City Has Big Plans for Island Near Naga Casino

Development plans for Koh Pich—the island across from the NagaCorp casino where residents are contesting an eviction order by City Hall—would turn the island into a miniature city dotted with high rises, according to blueprints drawn up by a company hired by the Phnom Penh Muni­cipality.

Drawings by 7 N G construction show plans for at least 11 high rises, a tall structure reminiscent of the Space Needle in Seattle, Wash­ington, USA, and a large park.

The blueprints, given to the Hou­sing Rights Task Force, which is helping villagers contest their eviction, also shows plans for the construction of three bridges and possibly an underground train that would connect the island to the land on which the NagaCorp casino is housed.

But the plans do not reveal who would finance the development.

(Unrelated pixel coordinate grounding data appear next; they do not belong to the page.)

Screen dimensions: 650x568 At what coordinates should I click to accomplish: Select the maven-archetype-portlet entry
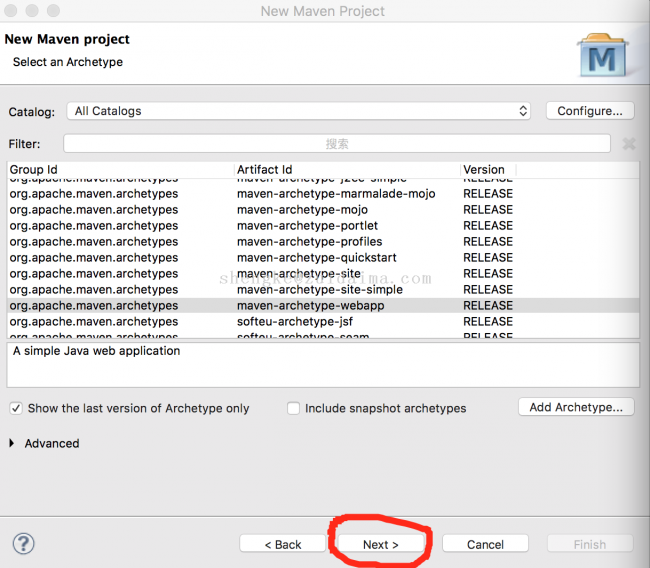[x=307, y=225]
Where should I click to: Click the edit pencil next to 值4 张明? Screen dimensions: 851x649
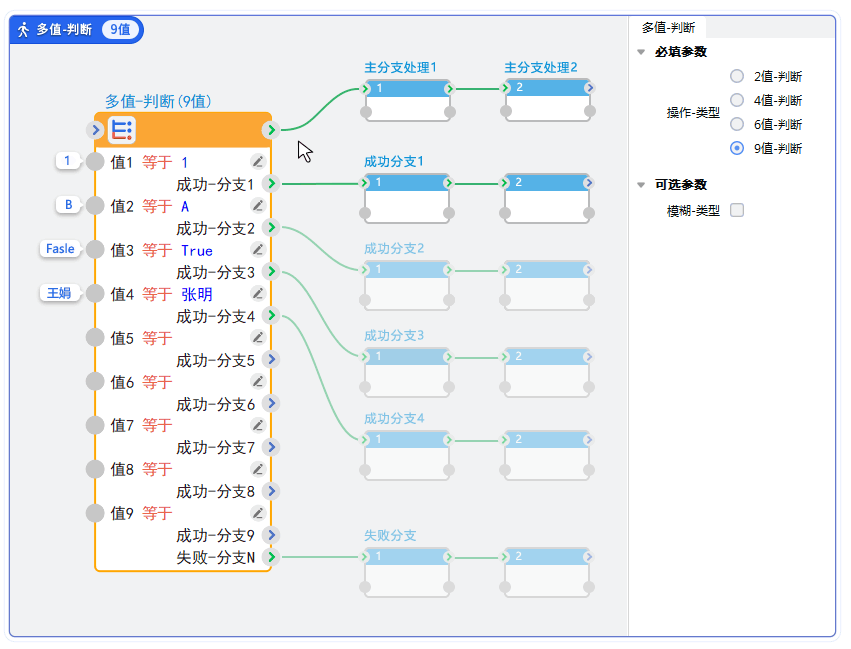click(x=258, y=293)
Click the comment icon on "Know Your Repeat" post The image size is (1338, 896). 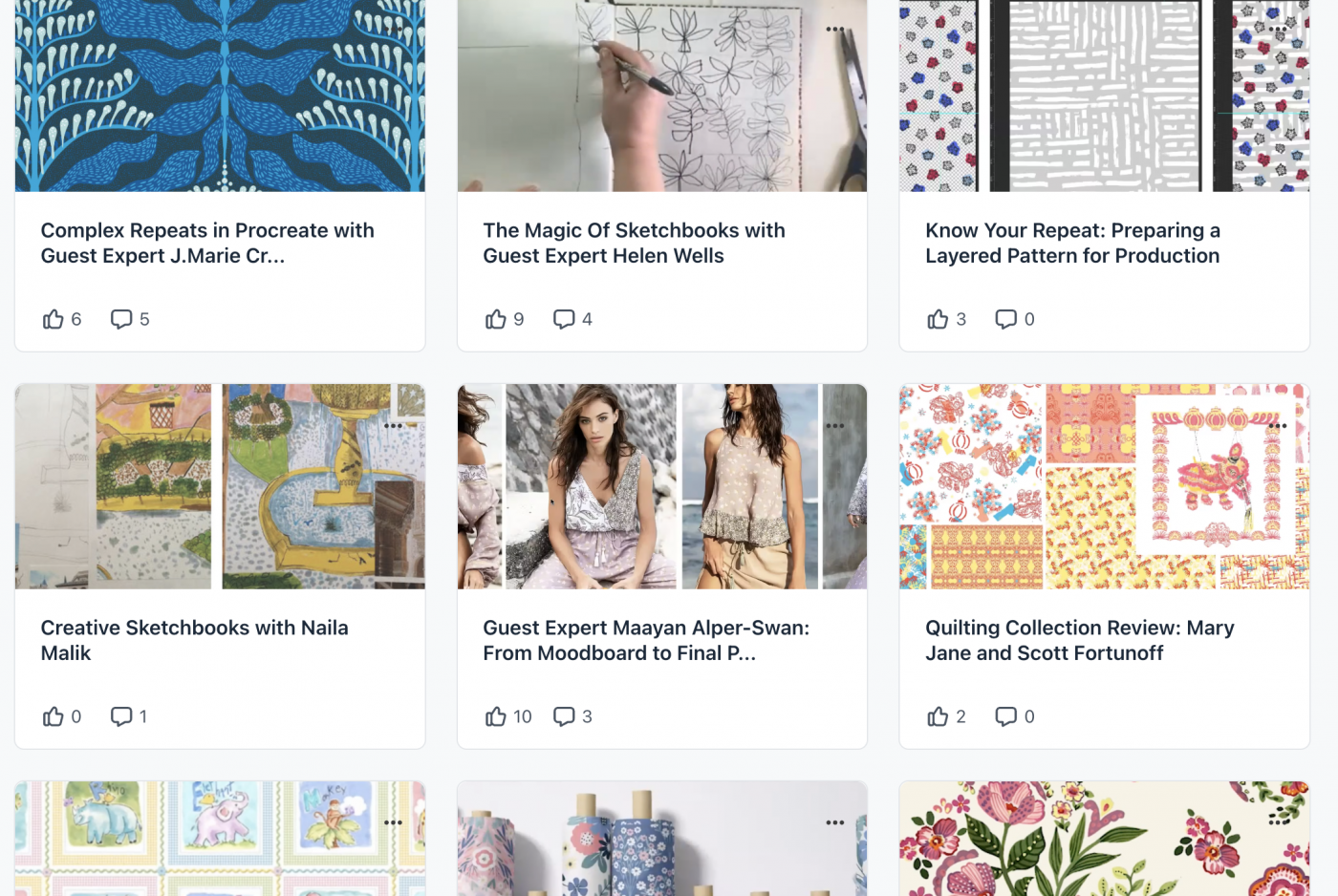(1004, 318)
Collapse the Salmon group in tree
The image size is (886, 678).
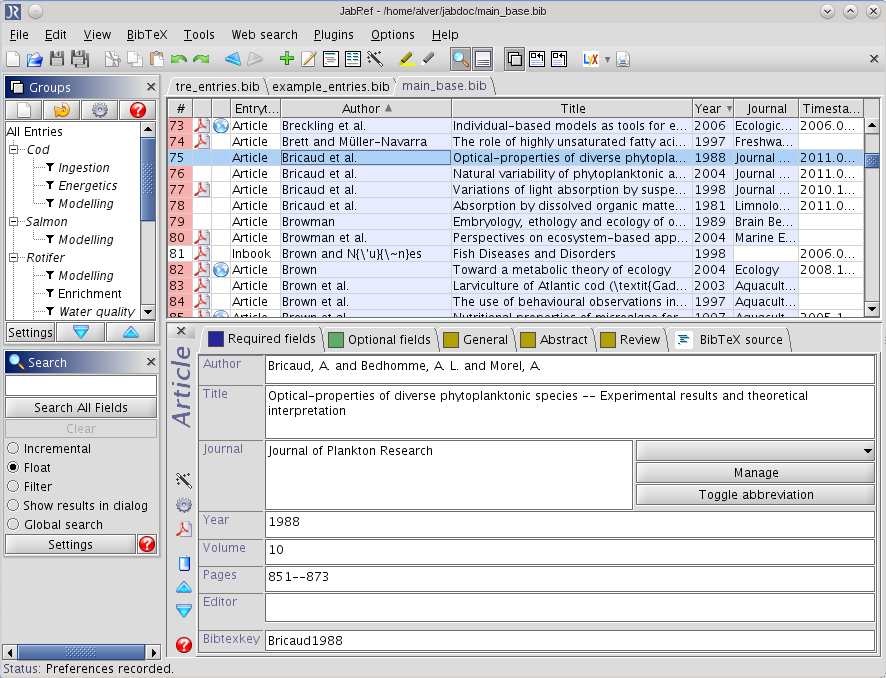point(15,222)
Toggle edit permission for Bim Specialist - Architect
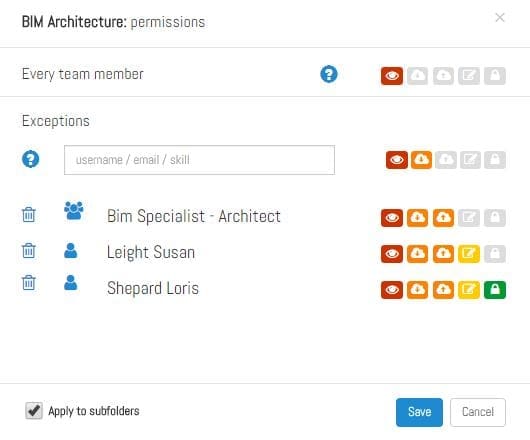Image resolution: width=530 pixels, height=440 pixels. click(469, 218)
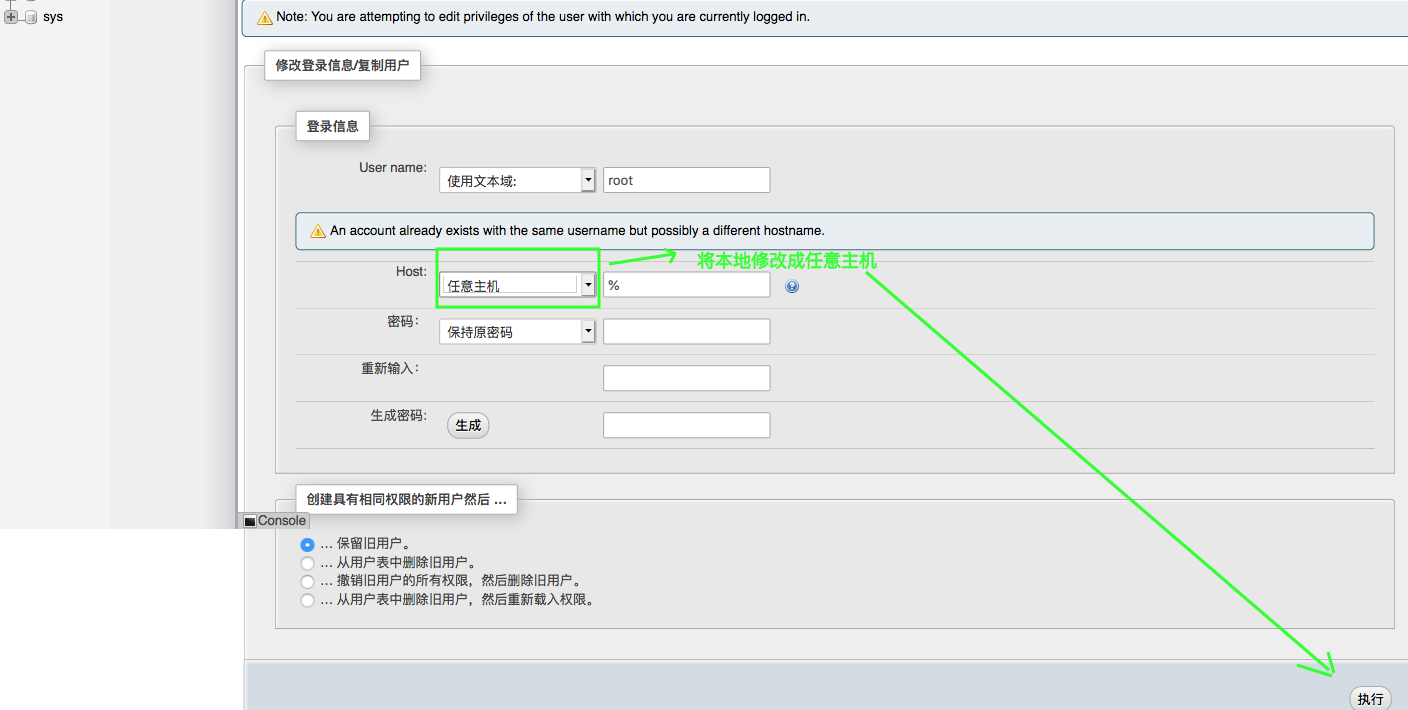Open the 修改登录信息/复制用户 tab

(x=342, y=65)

Though 7 N G has been hired by the city to compensate and transfer the 134 villagers now living on Koh Pich, the municipality has not named the private company driving the development plans.

Attempts to reach representatives of 7 N G were unsuccessful Sunday because the company’s number is not listed.

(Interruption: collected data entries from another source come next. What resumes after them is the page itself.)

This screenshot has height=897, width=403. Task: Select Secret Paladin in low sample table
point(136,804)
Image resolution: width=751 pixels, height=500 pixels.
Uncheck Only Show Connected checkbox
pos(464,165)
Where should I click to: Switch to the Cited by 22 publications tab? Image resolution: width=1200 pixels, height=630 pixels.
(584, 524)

On Dec 6, the Municipality issued an order, giving villagers 30 days to vacate their homes on the island, which has sweeping views of the Mekong river on its northeast side.

Despite protests from the villagers, the city issued a decree on Dec 29, saying it will go ahead with its eviction order.

But on Sunday Brian Rohan, a member of the Housing Rights Task Force, said residents may get a 30-day extension from a Jan 6 deadline set by the Munici­pality to evict them.

The task force, comprised of the UN High Commission on Human Rights and the US-backed Public Interest Legal Advocacy Project, made an agreement Saturday with a representative from 7 N G.

“7 N G agrees to halt any further relocations of residents for at least 30 days,” Rohan said. “We will work together to clarify all legal issues concerning the status of land on the island, in­cluding merits of ownership claims on a family by family basis.”

The Housing Rights Task Force plans to meet with Phnom Penh Governor Kep Chuktema on Tuesday in hopes of getting his approval on the extension. Re­peated calls to Kep Chuktema for comment were unsuccessful Sunday.

Thus far, City Hall has been firm in its contention that the is­land is state public property, a claim the task force calls erroneous.

Under the 2001 Land Law, islands do not fall under state public property, Rohan said. And, he said, as long as the villagers have lived on Koh Pich at least five years before the enactment of the law, they are entitled to the land.

Further complicating matters is the assessed value of the land on Koh Pich. Residents who have al­ready agreed to accept compensation have been paid about $1 to $2 per square meter, a price well below the land’s worth, Rohan said.

According to an assessment of the property value, he said: “We believe the value of the land may be substantially higher than that currently being offered to island residents.”

He declined to give specific num­bers.